Obviamente, António Costa sabe os riscos que corre mas fez uma opção: uma maioria parlamentar com partidos anti-europeus, mesmo aumentando os riscos políticos e o custo da dívida. Os portugueses devem saber que cada vez que o país se financia nos mercados e contrai dívida, somos todos nós que vamos pagar os custos da opção de Costa. Nós, os nossos filhos, os nossos netos e todos os que estão para nascer nos próximos 50 anos. Há maiorias políticas muito caras.
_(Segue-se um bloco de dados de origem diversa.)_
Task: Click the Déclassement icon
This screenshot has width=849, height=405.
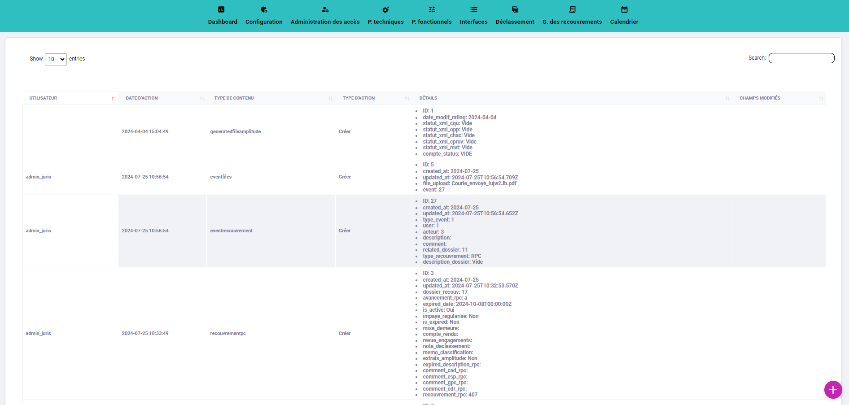Action: pyautogui.click(x=515, y=9)
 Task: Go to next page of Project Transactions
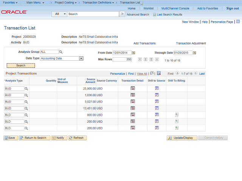click(196, 74)
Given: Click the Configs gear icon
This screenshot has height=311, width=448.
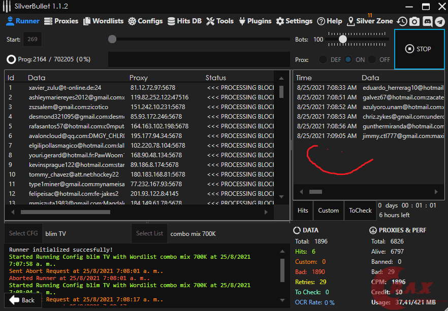Looking at the screenshot, I should click(132, 21).
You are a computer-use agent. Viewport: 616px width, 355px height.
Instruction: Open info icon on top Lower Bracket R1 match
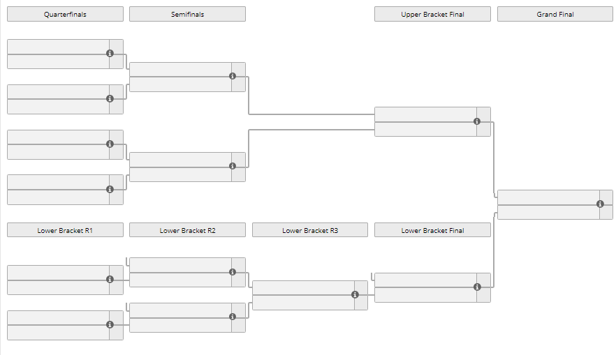(x=110, y=279)
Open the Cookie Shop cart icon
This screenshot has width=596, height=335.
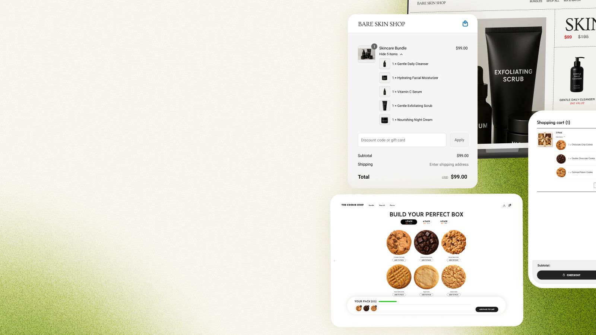tap(509, 205)
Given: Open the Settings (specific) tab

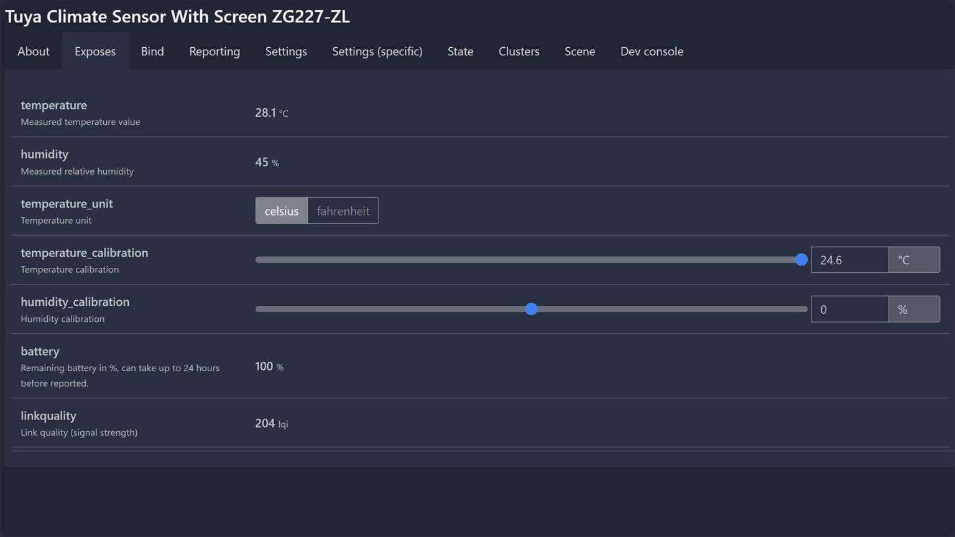Looking at the screenshot, I should click(377, 52).
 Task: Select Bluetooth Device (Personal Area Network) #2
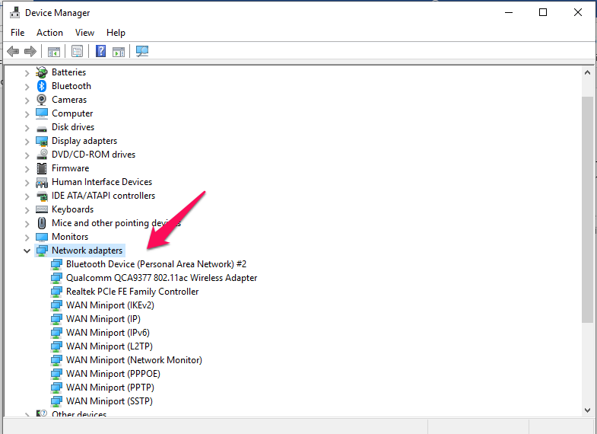tap(156, 264)
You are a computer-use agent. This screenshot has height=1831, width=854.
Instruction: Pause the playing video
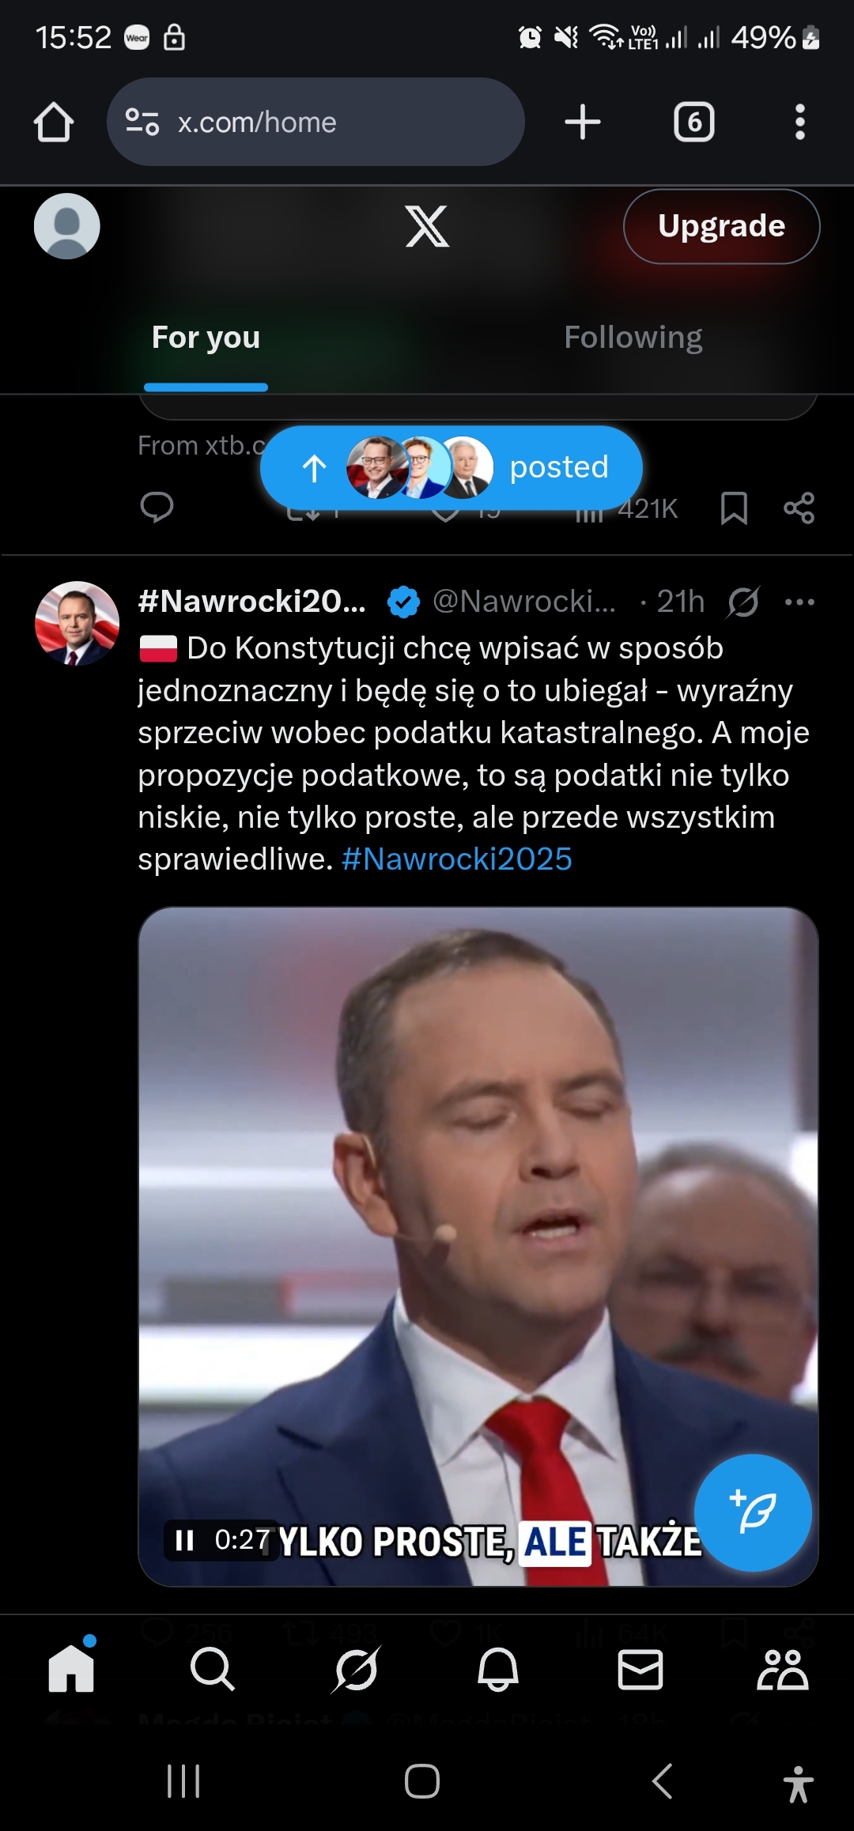[184, 1540]
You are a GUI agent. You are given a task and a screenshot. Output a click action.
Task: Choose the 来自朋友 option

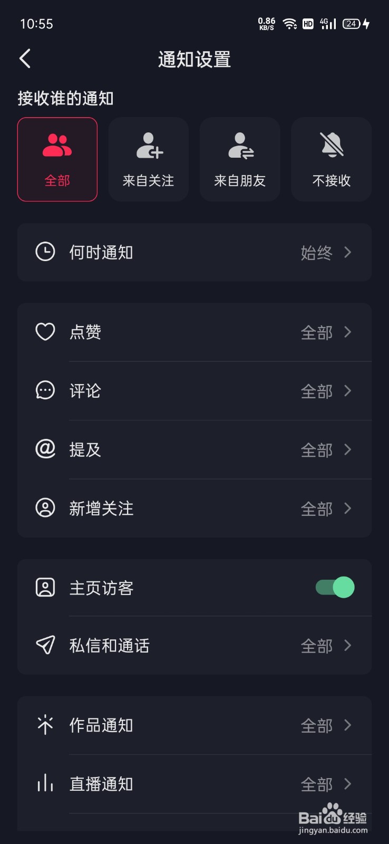[240, 159]
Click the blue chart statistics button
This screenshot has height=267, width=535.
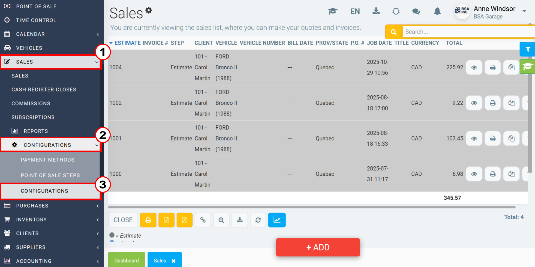pyautogui.click(x=277, y=220)
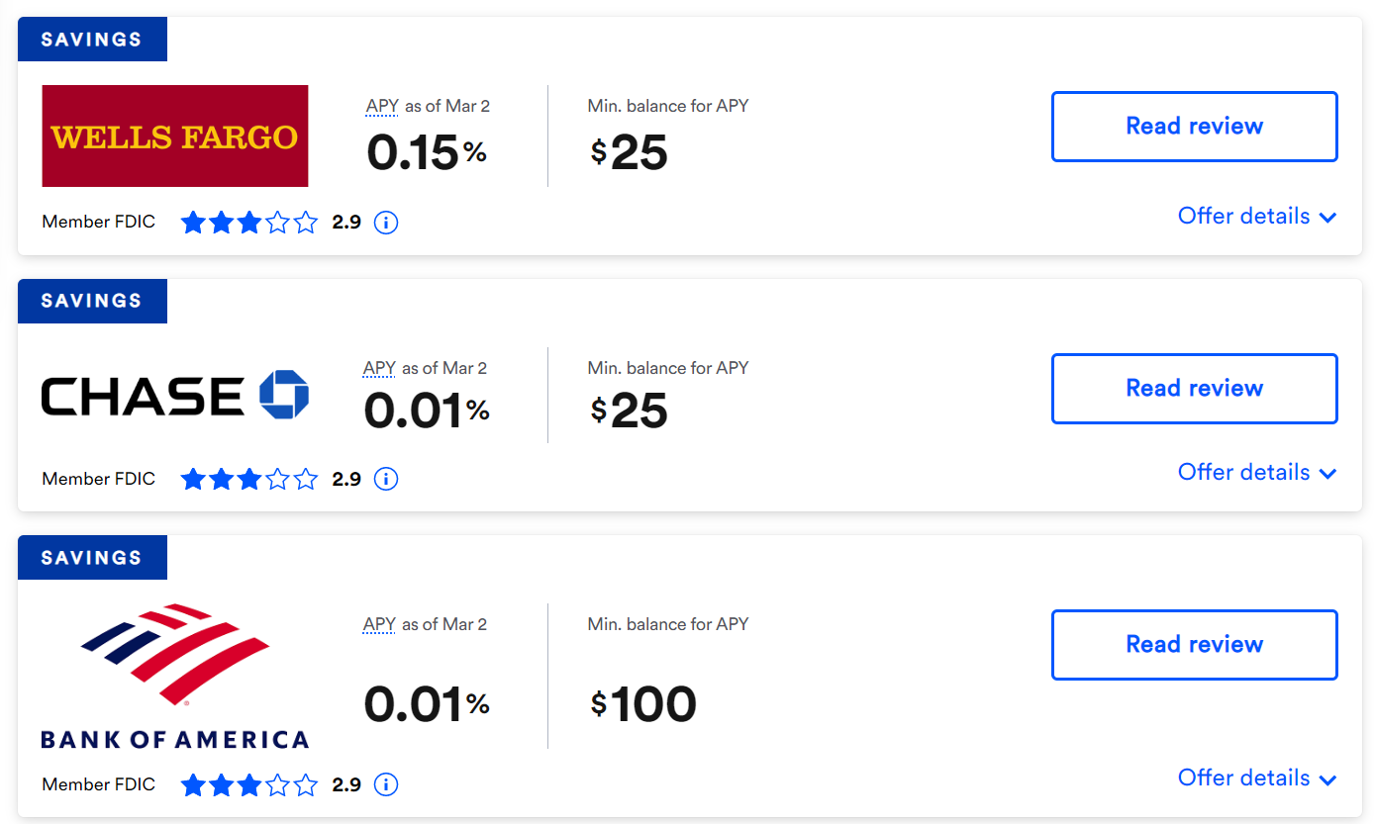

Mas o risco pode ainda tornar-se maior no futuro, com a emergência de uma Europa a la carte. Portugal acompanhou sempre a Espanha no pelotão da frente na Europa, mas desde o início de 2016, no que toca ao risco político e ao custo do financiamento, os vizinhos ibéricos deixaram de estar no mesmo pelotão. Pela primeira vez, desde a adesão conjunta à Comunidade Europeia em 1985, Portugal e a Espanha não estão no mesmo pelotão. Os nossos vizinhos estão na frente. Esta avaliação será importante quando se definir o futuro da zona Euro em 2018.

Em termos geopolíticos, a Espanha goza de uma grande vantagem: a aliança com a Alemanha. A aliança entre Berlim e Madrid é hoje uma das mais importantes na União Europeia. Foi o governo alemão e Merkel que fizeram questão que Rajoy estivesse presente na recente reunião do concerto dos quatro grandes, Alemanha, França, Itália e Espanha. Roma e Paris queriam uma reunião a três, sem os espanhóis. Berlim não deixou. O Brexit vai fazer da Espanha o quarto grande da União e o governo radical polaco levou Berlim a privilegiar Madrid em detrimento de Varsóvia.

Enquanto tudo isto acontece, Catarina Martins e Jerónimo de Sousa, de quem o governo depende no parlamento, andam a brincar com a saída do Euro. Portugal pode sair do Euro, mas a Espanha não sai, a não ser que o Euro acabe. Convinha que a Lisboa política e diplomática percebesse isto muito bem. E que explicassem ao BE e ao PCP, como se eles fossem estúpidos, que se um dia Portugal sair do Euro, tornar-se-á numa colónia económica e política de Espanha. Uma colónia que faria o período dos Filipes parecer um caso de independência nacional.